[Records Boundary: Start]
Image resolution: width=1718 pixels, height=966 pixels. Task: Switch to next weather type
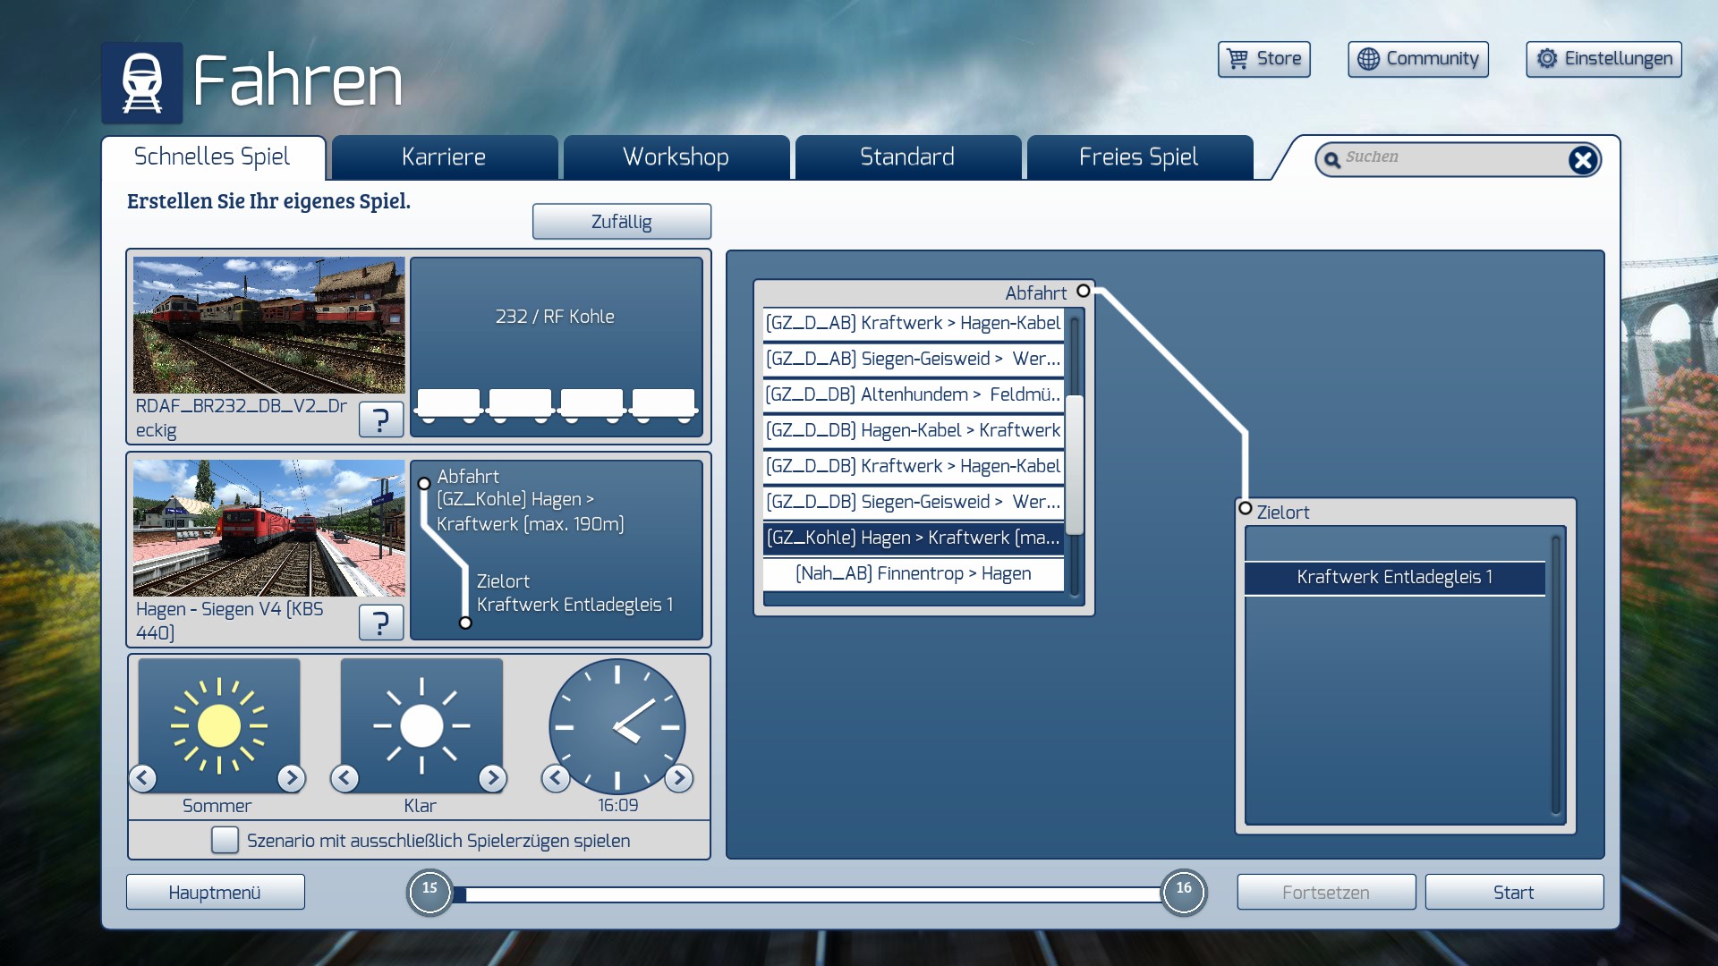[x=492, y=778]
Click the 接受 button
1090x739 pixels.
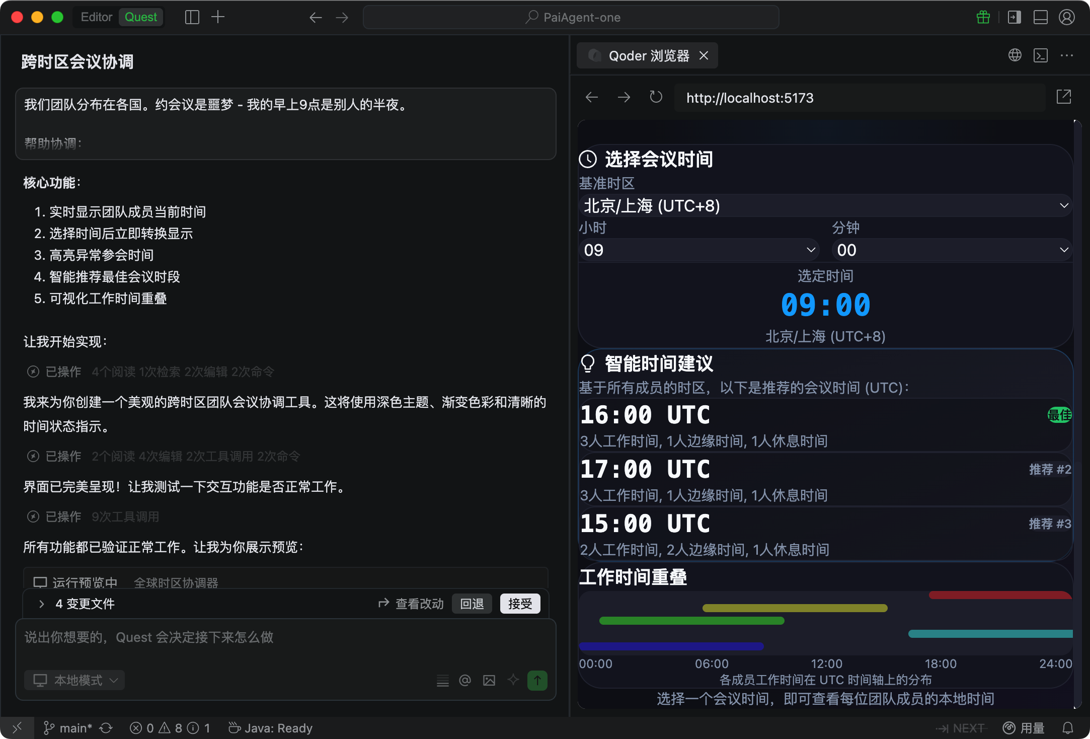520,604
[Records Boundary: End]
--- Work task ---
Do not include images; quote all of the entries above exactly.

--- Task answer ---
Image resolution: width=1718 pixels, height=966 pixels. Task: Switch to next weather type
[x=492, y=778]
Click the 接受 button
1090x739 pixels.
520,604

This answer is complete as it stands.